More: https://t.co/CjmsW6thXv https://www.amnesty.org/en/latest/news/2024/11/global-fifa-should-halt-process-for-2034-world-cup-bid-and-demand-credible-human-rights-strategy-for-2030/ Global: FIFA should halt process for 2034 World Cup bid FIFA should halt the process to select Saudi Arabia as host of the 2034 men’s World Cup unless major human rights reforms are announced
Le silence assourdissant de la FIFA
Il a été suggéré que la FIFA avait édulcoré ses exigences en matière de droits de l’homme, une autre mesure qui faciliterait une candidature saoudienne. Ces exigences étaient explicites à toutes les étapes du processus de candidature pour 2026. Les exigences pour 2034 semblent en revanche bien minces. Comme le souligne le rapport d’Amnesty : «la FIFA a affaibli son influence en poursuivant un processus de sélection sans appel d’offres ni votes séparés. Elle a également considérablement limité la portée de l’évaluation des droits humains en Arabie saoudite, en violation de ses propres politiques et responsabilités en matière de droits humains». En amont, Gianni Infantino et son exécutif ont pris des mesures directes largement considérées comme ouvrant la voie à la réussite de l’Arabie saoudite. L’organisation de 2030 sur trois continents signifiait que 2034 était limitée à l’Asie ou à l’Océanie. Les hôtes potentiels n’avaient que 25 jours pour exprimer leur intention. Seule l’Arabie saoudite s’est manifestée. La Fédération norvégienne de football a qualifié cette décision de « non transparente ». En outre, les conditions de candidature ont été adaptées pour que l’Arabie saoudite. Le nombre de stades existants requis est passé de sept à quatre. La FIFA a approuvé une évaluation des droits de l’homme en Arabie saoudite menée par Clifford Chance. Une façade élaborée puisque cette entreprise travaille en étroite collaboration avec les ministères du gouvernement saoudien, le Fonds d’investissement public du pays et la Saudi Pro League.
Désormais, il sera capital de savoir quelle sera la réaction de la FIFA. Même si tout ce qui précède pouvait être établi, le délit d’homicide involontaire d’entreprise nécessiterait autre chose à prouver. Le manque de précaution doit être extrême et évident d’un point de vue non juridique, il n’est pas difficile de faire valoir que la FIFA a un devoir de vigilance envers ceux qui sont touchés par la construction et l’organisation de ses événements. Les règles de la FIFA pour l’édition 2022 décrivent l’obligation de « respecter tous les droits de l’homme internationalement reconnus ». Des règles aussi précisées dans le règlement de candidature pour 2034 : «lorsque les normes internationales des droits de l’homme et les lois et réglementations nationales sont en conflit, la FIFA doit suivre la norme la plus élevée». L’Arabie saoudite restera imperméable à toute pression politique en raison de sa puissance carbonique et de sa structure politique.

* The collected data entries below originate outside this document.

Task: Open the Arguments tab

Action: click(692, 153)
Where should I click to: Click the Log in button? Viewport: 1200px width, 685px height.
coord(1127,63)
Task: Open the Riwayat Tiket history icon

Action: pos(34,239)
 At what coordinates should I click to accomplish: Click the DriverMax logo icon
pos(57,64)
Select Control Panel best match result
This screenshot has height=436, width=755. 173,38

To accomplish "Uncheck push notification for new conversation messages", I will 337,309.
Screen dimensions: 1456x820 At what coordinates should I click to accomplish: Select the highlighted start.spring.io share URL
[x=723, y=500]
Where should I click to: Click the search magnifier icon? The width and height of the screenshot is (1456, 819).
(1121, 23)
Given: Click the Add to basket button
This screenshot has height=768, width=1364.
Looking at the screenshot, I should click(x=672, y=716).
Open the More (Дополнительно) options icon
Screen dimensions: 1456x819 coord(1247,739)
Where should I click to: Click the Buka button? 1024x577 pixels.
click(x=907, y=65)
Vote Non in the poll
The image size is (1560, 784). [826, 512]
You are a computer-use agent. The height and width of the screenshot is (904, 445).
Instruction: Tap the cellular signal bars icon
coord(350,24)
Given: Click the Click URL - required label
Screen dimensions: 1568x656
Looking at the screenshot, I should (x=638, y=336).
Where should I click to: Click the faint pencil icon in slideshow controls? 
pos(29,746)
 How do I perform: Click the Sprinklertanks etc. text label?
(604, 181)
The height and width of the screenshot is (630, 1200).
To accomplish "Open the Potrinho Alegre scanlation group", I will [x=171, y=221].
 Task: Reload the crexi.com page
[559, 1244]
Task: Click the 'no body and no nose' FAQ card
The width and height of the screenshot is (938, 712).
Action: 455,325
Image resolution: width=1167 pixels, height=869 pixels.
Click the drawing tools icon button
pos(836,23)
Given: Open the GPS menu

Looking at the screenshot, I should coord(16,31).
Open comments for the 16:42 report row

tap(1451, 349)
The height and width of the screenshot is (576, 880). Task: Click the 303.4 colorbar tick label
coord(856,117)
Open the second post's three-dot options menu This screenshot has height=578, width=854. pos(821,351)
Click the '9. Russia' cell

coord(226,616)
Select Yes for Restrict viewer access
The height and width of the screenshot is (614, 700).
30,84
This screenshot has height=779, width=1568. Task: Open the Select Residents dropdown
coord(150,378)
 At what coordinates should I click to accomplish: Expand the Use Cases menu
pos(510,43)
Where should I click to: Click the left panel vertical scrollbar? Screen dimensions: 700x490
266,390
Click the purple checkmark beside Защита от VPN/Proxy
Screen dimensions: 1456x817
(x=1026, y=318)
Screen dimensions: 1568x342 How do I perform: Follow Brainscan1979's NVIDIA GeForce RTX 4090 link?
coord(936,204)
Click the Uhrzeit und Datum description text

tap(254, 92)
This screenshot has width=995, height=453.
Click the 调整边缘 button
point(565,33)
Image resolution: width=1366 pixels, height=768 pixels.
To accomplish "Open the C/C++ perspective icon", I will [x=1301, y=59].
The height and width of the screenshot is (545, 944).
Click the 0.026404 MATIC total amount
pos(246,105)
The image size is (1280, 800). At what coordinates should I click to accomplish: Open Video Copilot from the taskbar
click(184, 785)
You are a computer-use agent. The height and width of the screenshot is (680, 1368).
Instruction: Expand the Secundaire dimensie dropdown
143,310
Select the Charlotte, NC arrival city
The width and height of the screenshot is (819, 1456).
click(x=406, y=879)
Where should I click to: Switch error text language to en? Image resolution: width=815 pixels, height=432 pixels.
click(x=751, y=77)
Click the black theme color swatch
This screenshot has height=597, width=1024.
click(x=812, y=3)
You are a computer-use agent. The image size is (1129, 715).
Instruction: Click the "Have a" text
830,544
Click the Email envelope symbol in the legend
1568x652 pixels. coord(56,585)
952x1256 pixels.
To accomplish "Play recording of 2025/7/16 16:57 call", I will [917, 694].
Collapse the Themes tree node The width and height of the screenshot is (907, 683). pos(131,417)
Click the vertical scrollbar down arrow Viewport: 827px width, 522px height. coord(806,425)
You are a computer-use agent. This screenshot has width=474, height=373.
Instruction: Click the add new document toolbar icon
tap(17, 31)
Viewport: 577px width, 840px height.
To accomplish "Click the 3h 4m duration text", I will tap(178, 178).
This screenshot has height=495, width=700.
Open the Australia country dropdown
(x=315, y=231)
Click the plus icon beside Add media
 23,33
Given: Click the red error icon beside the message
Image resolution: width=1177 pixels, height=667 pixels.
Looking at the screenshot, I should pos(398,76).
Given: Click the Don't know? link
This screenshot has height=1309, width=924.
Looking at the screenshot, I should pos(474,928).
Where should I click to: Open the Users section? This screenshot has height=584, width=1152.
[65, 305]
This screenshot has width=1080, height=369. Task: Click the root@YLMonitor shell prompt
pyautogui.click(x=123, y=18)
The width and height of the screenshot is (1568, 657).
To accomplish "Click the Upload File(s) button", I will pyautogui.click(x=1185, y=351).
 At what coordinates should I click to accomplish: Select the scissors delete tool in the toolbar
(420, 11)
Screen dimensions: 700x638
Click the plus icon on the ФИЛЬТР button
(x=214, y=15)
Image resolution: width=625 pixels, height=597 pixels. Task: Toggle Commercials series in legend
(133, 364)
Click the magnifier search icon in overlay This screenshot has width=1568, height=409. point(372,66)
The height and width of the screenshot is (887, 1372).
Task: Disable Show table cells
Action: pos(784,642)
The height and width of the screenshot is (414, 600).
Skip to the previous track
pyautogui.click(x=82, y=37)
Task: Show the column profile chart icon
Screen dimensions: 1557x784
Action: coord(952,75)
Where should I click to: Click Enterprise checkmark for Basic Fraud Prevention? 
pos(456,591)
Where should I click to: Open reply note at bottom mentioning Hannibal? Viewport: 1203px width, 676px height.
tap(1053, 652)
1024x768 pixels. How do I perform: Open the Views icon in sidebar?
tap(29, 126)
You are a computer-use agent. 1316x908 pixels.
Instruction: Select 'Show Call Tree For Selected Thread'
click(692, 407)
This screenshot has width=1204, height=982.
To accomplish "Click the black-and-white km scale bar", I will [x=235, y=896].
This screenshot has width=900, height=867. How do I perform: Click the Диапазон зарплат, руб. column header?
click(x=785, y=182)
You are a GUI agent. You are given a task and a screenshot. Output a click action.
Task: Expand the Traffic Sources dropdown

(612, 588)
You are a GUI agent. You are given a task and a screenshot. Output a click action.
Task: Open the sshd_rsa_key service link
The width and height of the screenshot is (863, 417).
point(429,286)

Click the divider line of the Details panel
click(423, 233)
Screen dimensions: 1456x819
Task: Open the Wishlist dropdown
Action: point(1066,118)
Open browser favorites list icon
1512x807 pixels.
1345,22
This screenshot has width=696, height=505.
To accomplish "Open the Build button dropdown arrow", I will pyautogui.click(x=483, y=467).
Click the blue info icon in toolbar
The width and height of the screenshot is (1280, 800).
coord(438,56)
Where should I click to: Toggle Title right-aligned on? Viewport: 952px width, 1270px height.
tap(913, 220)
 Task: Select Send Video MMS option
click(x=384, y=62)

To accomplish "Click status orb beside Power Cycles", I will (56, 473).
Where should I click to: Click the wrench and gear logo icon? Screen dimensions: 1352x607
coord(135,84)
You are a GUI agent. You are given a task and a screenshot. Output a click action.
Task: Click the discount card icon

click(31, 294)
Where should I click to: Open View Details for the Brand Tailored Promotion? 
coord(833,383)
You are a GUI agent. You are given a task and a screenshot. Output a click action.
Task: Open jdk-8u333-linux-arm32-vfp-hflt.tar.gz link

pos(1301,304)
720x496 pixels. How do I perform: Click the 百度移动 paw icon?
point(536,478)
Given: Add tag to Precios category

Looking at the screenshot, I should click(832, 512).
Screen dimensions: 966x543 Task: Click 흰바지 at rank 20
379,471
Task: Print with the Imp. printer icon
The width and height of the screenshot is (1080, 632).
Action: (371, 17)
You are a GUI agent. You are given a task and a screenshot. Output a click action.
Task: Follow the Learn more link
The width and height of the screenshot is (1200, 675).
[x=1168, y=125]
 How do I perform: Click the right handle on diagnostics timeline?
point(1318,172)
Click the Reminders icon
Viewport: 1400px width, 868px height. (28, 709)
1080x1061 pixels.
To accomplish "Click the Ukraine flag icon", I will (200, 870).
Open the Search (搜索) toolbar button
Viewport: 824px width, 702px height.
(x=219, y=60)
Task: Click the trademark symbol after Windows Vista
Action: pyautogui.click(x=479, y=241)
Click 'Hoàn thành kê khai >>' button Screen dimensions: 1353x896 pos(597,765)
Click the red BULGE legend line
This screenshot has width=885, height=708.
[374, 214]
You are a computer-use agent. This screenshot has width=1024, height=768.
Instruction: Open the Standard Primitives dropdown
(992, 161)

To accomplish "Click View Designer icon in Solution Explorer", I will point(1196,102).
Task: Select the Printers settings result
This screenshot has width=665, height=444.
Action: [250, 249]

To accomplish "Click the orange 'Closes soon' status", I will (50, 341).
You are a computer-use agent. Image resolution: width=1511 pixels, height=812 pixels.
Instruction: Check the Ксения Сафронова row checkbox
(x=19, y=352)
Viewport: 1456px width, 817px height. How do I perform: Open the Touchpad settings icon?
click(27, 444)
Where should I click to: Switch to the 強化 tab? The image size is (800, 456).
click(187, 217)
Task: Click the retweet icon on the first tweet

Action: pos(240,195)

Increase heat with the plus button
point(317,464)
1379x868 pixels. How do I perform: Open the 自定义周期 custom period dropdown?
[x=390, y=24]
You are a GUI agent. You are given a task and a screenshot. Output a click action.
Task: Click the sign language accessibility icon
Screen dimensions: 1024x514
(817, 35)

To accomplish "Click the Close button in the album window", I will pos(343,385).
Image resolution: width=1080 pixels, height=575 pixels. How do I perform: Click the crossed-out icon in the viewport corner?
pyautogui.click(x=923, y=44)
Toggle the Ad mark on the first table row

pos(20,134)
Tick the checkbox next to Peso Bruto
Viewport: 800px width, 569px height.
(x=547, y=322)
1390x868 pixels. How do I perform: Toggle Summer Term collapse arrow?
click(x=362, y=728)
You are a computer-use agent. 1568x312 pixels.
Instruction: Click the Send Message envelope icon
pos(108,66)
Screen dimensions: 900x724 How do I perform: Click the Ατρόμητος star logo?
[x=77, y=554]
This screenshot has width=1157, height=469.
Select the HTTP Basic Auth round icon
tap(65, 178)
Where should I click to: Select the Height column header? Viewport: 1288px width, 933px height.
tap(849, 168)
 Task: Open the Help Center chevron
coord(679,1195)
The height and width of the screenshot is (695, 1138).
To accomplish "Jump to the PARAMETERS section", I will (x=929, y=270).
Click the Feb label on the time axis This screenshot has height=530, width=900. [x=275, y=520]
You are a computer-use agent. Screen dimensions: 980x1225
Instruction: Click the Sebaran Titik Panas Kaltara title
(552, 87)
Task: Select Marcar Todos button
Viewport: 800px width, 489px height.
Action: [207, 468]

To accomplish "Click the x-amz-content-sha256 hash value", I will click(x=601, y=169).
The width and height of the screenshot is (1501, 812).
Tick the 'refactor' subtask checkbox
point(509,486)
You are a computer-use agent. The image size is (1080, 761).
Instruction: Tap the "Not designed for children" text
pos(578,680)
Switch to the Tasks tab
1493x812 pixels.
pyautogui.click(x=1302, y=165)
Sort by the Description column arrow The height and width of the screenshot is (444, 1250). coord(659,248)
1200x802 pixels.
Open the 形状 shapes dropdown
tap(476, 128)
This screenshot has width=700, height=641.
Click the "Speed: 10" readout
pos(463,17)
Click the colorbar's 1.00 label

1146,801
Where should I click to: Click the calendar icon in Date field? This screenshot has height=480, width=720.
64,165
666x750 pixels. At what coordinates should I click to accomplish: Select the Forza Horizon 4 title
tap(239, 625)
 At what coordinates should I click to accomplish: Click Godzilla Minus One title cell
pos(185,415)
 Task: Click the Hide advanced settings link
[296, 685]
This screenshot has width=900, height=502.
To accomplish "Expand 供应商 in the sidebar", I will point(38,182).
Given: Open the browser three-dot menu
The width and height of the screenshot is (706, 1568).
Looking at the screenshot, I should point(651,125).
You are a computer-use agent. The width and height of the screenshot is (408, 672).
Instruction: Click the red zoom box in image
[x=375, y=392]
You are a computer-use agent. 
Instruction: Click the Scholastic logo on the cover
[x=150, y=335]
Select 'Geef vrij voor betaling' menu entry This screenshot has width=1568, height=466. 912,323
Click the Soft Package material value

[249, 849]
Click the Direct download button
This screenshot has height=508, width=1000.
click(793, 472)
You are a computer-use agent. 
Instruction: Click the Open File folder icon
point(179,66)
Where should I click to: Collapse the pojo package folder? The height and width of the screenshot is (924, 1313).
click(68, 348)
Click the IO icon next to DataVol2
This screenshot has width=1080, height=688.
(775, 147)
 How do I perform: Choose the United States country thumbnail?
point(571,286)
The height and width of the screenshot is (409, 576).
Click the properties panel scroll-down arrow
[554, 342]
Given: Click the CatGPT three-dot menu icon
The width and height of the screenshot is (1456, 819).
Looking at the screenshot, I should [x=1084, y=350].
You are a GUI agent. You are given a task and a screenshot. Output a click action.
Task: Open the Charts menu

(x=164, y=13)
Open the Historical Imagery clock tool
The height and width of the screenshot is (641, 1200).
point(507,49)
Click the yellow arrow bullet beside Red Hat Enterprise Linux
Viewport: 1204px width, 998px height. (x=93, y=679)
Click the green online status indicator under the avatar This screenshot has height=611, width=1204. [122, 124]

Mais il est toujours essentiel de se rappeler que la FIFA n’a jamais émis une critique contradictoire et qu’elle n’a aucune justification pour exercer sa main libre et brutale et punitive. Et au-delà de cela, la Coupe du Monde n’est pas seulement une affaire de la FIFA, toutes les fédérations nationales ont des responsabilités en matière de droits de l’homme et chaque vote en faveur de ce résultat est «une croix tracée dans le sang de ceux qui vont le construire» conclut le Guardian.